(Extracted rows)
# # # #

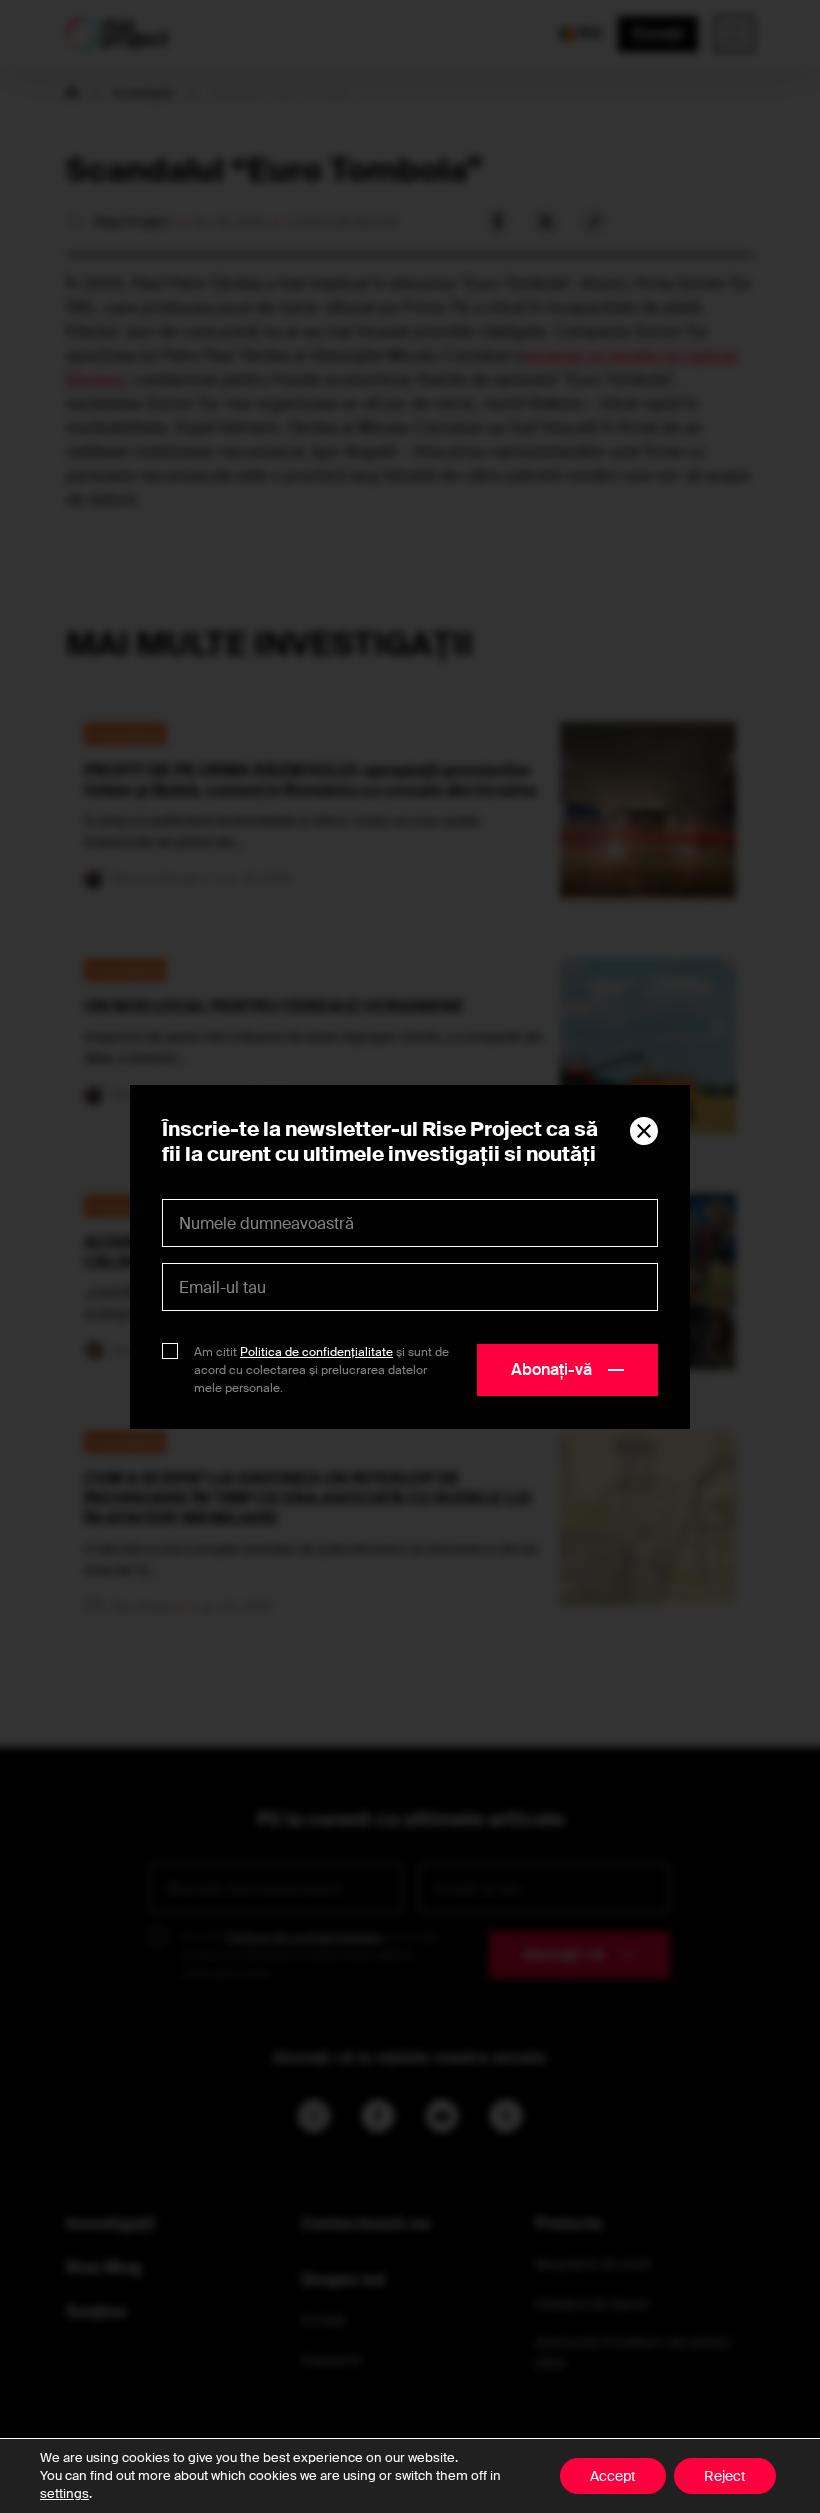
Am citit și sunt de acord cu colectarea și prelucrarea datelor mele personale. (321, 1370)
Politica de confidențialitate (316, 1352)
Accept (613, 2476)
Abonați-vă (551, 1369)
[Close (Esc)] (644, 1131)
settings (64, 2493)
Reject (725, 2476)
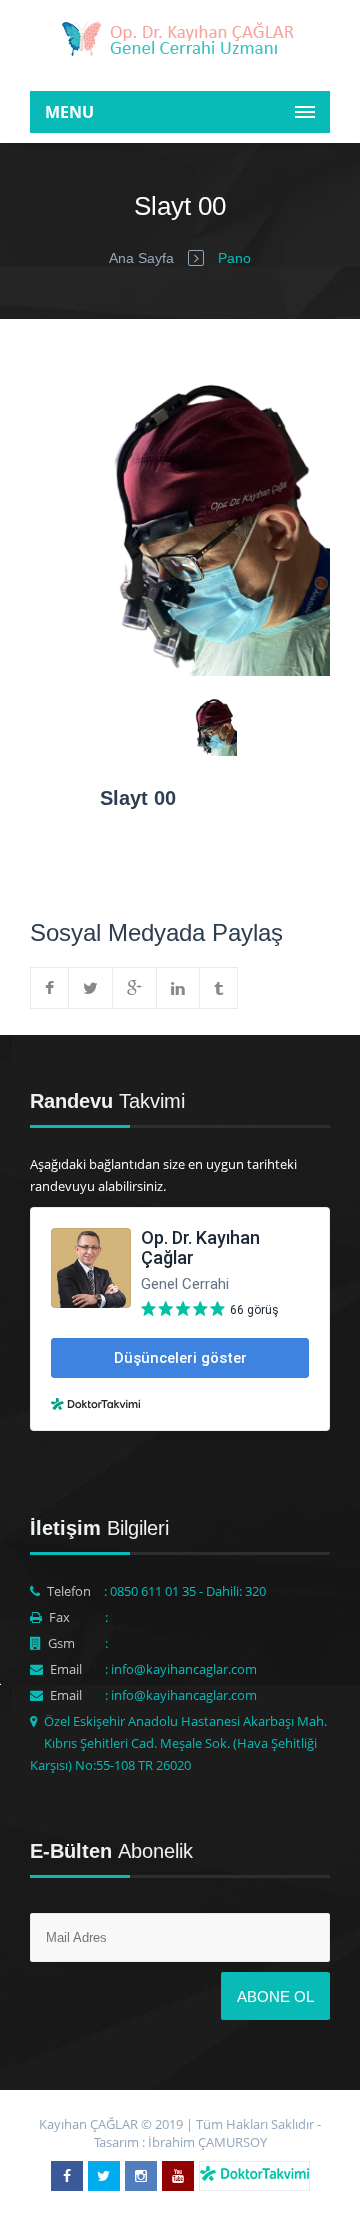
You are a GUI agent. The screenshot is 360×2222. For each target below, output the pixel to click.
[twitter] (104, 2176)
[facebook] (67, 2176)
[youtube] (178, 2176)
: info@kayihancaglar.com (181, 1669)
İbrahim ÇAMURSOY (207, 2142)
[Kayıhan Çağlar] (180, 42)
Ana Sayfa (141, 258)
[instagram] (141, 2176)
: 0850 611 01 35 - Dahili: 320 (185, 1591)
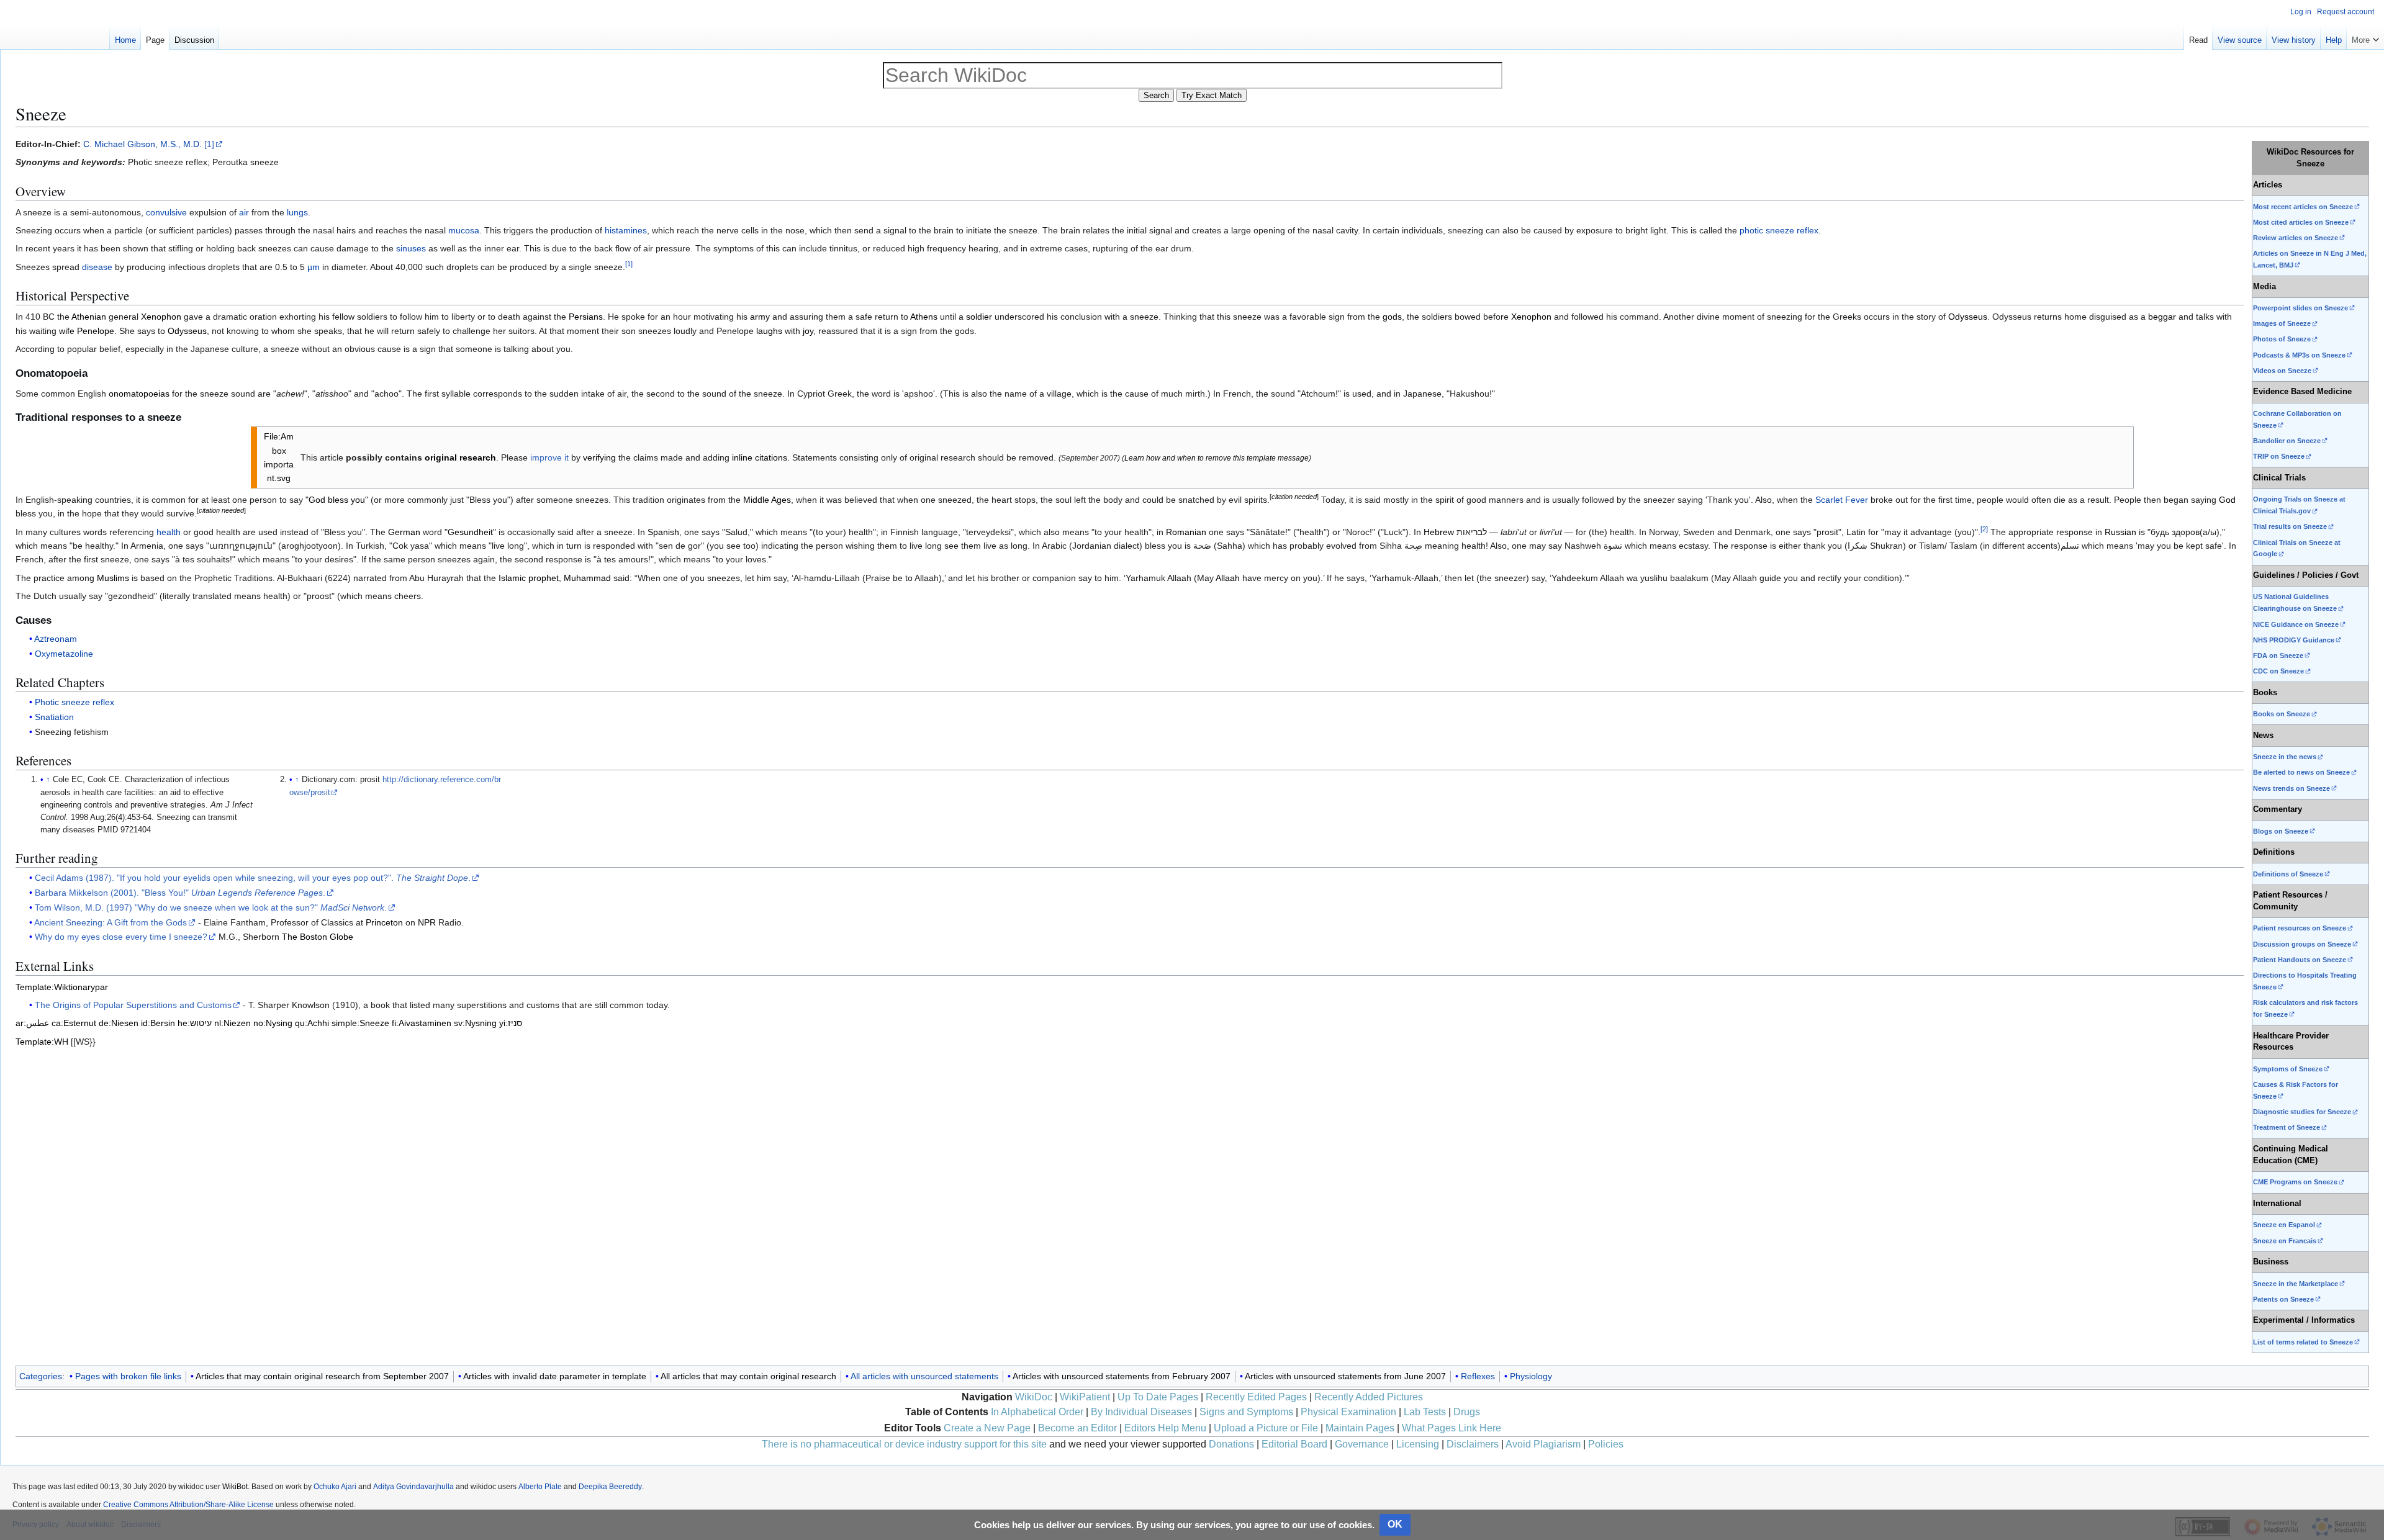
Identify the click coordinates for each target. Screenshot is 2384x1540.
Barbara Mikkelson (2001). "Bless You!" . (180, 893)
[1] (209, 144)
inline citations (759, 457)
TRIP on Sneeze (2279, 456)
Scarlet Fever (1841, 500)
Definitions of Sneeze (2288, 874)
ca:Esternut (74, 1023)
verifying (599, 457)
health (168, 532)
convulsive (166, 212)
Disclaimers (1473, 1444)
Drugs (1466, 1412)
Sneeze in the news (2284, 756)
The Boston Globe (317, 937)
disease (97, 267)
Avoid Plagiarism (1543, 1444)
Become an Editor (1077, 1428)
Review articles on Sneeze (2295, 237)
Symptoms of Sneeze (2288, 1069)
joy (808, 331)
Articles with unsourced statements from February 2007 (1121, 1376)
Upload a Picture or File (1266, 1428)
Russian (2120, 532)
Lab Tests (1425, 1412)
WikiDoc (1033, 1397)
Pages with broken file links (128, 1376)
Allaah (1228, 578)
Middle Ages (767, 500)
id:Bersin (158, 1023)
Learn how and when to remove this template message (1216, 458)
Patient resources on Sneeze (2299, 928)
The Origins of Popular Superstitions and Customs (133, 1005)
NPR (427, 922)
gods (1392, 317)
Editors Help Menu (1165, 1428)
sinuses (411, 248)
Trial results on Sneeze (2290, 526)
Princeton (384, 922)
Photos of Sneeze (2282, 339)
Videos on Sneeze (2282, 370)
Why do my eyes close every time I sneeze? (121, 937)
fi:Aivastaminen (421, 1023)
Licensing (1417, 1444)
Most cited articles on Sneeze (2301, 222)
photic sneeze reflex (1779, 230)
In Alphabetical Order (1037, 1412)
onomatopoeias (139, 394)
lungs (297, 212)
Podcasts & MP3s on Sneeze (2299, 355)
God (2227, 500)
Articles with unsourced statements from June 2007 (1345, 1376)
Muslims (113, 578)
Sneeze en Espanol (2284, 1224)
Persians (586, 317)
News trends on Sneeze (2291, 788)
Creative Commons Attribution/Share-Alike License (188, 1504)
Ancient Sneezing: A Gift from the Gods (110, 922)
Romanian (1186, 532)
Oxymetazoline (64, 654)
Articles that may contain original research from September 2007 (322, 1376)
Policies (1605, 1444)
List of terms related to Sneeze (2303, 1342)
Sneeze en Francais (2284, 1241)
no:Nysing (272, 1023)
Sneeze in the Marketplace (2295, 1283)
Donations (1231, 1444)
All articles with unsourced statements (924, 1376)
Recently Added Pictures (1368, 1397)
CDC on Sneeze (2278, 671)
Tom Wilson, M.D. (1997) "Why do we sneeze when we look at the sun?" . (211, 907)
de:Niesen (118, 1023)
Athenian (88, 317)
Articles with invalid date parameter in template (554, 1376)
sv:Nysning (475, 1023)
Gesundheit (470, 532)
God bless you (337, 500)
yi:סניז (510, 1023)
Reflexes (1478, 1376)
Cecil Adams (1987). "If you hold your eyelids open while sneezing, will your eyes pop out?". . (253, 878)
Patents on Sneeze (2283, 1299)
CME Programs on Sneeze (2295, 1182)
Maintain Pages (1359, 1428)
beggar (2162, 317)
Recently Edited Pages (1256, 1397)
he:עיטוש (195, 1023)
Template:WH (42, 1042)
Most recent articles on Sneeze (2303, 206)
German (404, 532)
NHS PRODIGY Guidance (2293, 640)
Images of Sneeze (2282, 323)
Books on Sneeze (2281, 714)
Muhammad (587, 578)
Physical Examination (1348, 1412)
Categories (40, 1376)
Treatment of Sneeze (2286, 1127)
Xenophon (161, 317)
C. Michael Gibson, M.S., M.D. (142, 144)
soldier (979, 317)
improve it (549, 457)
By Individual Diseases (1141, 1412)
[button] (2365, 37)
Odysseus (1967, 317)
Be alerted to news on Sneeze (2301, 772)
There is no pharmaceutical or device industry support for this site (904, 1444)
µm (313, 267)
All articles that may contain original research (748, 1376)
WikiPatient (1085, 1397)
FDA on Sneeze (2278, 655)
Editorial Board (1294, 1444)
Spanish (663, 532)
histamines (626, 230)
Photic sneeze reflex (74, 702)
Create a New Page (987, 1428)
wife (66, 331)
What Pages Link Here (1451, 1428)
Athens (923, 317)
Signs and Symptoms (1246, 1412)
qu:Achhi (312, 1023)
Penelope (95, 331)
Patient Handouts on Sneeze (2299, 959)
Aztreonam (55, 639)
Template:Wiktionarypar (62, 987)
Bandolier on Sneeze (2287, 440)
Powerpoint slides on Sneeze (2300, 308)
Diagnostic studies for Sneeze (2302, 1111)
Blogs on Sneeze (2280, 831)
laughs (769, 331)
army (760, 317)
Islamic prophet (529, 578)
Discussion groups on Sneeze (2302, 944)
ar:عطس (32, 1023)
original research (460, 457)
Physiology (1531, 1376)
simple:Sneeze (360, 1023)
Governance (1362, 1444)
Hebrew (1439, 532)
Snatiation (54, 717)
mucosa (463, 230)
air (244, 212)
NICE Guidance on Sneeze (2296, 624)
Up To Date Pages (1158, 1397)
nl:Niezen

# # # #

> **WHAT THE TASK ASKS**
Please rewrite every line of the rows above as a JSON list of strings, one string per line, skipping blank lines. Leave the pictures out of the answer.

> **SOLUTION**
[
  "Am citit și sunt de acord cu colectarea și prelucrarea datelor mele personale. (321, 1370)",
  "Politica de confidențialitate (316, 1352)",
  "Accept (613, 2476)",
  "Abonați-vă (551, 1369)",
  "[Close (Esc)] (644, 1131)",
  "settings (64, 2493)",
  "Reject (725, 2476)",
  "You are a GUI agent. The screenshot is 360×2222. For each target below, output the pixel to click.",
  "[twitter] (104, 2176)",
  "[facebook] (67, 2176)",
  "[youtube] (178, 2176)",
  ": info@kayihancaglar.com (181, 1669)",
  "İbrahim ÇAMURSOY (207, 2142)",
  "[Kayıhan Çağlar] (180, 42)",
  "Ana Sayfa (141, 258)",
  "[instagram] (141, 2176)",
  ": 0850 611 01 35 - Dahili: 320 (185, 1591)",
  "Identify the click coordinates for each target. Screenshot is 2384x1540.",
  "Barbara Mikkelson (2001). \"Bless You!\" . (180, 893)",
  "[1] (209, 144)",
  "inline citations (759, 457)",
  "TRIP on Sneeze (2279, 456)",
  "Scarlet Fever (1841, 500)",
  "Definitions of Sneeze (2288, 874)",
  "ca:Esternut (74, 1023)",
  "verifying (599, 457)",
  "health (168, 532)",
  "convulsive (166, 212)",
  "Disclaimers (1473, 1444)",
  "Drugs (1466, 1412)",
  "Sneeze in the news (2284, 756)",
  "The Boston Globe (317, 937)",
  "disease (97, 267)",
  "Avoid Plagiarism (1543, 1444)",
  "Become an Editor (1077, 1428)",
  "Review articles on Sneeze (2295, 237)",
  "Symptoms of Sneeze (2288, 1069)",
  "joy (808, 331)",
  "Articles with unsourced statements from February 2007 (1121, 1376)",
  "Upload a Picture or File (1266, 1428)",
  "Russian (2120, 532)",
  "Lab Tests (1425, 1412)",
  "WikiDoc (1033, 1397)",
  "Pages with broken file links (128, 1376)",
  "Allaah (1228, 578)",
  "Middle Ages (767, 500)",
  "id:Bersin (158, 1023)",
  "Learn how and when to remove this template message (1216, 458)",
  "Patient resources on Sneeze (2299, 928)",
  "The Origins of Popular Superstitions and Customs (133, 1005)",
  "NPR (427, 922)",
  "gods (1392, 317)",
  "Editors Help Menu (1165, 1428)",
  "sinuses (411, 248)",
  "Trial results on Sneeze (2290, 526)",
  "Princeton (384, 922)",
  "Photos of Sneeze (2282, 339)",
  "Videos on Sneeze (2282, 370)",
  "Why do my eyes close every time I sneeze? (121, 937)",
  "fi:Aivastaminen (421, 1023)",
  "Licensing (1417, 1444)",
  "Most cited articles on Sneeze (2301, 222)",
  "photic sneeze reflex (1779, 230)",
  "In Alphabetical Order (1037, 1412)",
  "onomatopoeias (139, 394)",
  "lungs (297, 212)",
  "Podcasts & MP3s on Sneeze (2299, 355)",
  "God (2227, 500)",
  "Articles with unsourced statements from June 2007 (1345, 1376)",
  "Muslims (113, 578)",
  "Sneeze en Espanol (2284, 1224)",
  "Persians (586, 317)",
  "News trends on Sneeze (2291, 788)",
  "Creative Commons Attribution/Share-Alike License (188, 1504)",
  "Ancient Sneezing: A Gift from the Gods (110, 922)",
  "Romanian (1186, 532)",
  "Oxymetazoline (64, 654)",
  "Articles that may contain original research from September 2007 (322, 1376)",
  "Policies (1605, 1444)",
  "List of terms related to Sneeze (2303, 1342)",
  "Sneeze en Francais (2284, 1241)",
  "no:Nysing (272, 1023)",
  "Sneeze in the Marketplace (2295, 1283)",
  "Donations (1231, 1444)",
  "All articles with unsourced statements (924, 1376)",
  "Recently Added Pictures (1368, 1397)",
  "CDC on Sneeze (2278, 671)",
  "Tom Wilson, M.D. (1997) \"Why do we sneeze when we look at the sun?\" . (211, 907)",
  "de:Niesen (118, 1023)",
  "Athenian (88, 317)",
  "Articles with invalid date parameter in template (554, 1376)",
  "sv:Nysning (475, 1023)",
  "Gesundheit (470, 532)",
  "God bless you (337, 500)",
  "yi:סניז (510, 1023)",
  "Reflexes (1478, 1376)",
  "Cecil Adams (1987). \"If you hold your eyelids open while sneezing, will your eyes pop out?\". . (253, 878)",
  "Patents on Sneeze (2283, 1299)",
  "CME Programs on Sneeze (2295, 1182)",
  "Maintain Pages (1359, 1428)",
  "beggar (2162, 317)",
  "Recently Edited Pages (1256, 1397)",
  "he:עיטוש (195, 1023)",
  "Template:WH (42, 1042)",
  "Most recent articles on Sneeze (2303, 206)",
  "German (404, 532)",
  "NHS PRODIGY Guidance (2293, 640)",
  "Images of Sneeze (2282, 323)",
  "Books on Sneeze (2281, 714)",
  "Muhammad (587, 578)",
  "Physical Examination (1348, 1412)",
  "Categories (40, 1376)",
  "Treatment of Sneeze (2286, 1127)",
  "Xenophon (161, 317)",
  "C. Michael Gibson, M.S., M.D. (142, 144)",
  "soldier (979, 317)",
  "improve it (549, 457)",
  "By Individual Diseases (1141, 1412)",
  "[button] (2365, 37)",
  "Odysseus (1967, 317)",
  "Be alerted to news on Sneeze (2301, 772)",
  "There is no pharmaceutical or device industry support for this site (904, 1444)",
  "µm (313, 267)",
  "All articles that may contain original research (748, 1376)",
  "WikiPatient (1085, 1397)",
  "FDA on Sneeze (2278, 655)",
  "Editorial Board (1294, 1444)",
  "Spanish (663, 532)",
  "histamines (626, 230)",
  "Photic sneeze reflex (74, 702)",
  "Create a New Page (987, 1428)",
  "wife (66, 331)",
  "What Pages Link Here (1451, 1428)",
  "Athens (923, 317)",
  "Signs and Symptoms (1246, 1412)",
  "qu:Achhi (312, 1023)",
  "Penelope (95, 331)",
  "Patient Handouts on Sneeze (2299, 959)",
  "Aztreonam (55, 639)",
  "Template:Wiktionarypar (62, 987)",
  "Bandolier on Sneeze (2287, 440)",
  "Powerpoint slides on Sneeze (2300, 308)",
  "Diagnostic studies for Sneeze (2302, 1111)",
  "Blogs on Sneeze (2280, 831)",
  "laughs (769, 331)",
  "army (760, 317)",
  "Islamic prophet (529, 578)",
  "Discussion groups on Sneeze (2302, 944)",
  "ar:عطس (32, 1023)",
  "original research (460, 457)",
  "Physiology (1531, 1376)",
  "simple:Sneeze (360, 1023)",
  "Governance (1362, 1444)",
  "Hebrew (1439, 532)",
  "Snatiation (54, 717)",
  "mucosa (463, 230)",
  "air (244, 212)",
  "NICE Guidance on Sneeze (2296, 624)",
  "Up To Date Pages (1158, 1397)",
  "nl:Niezen"
]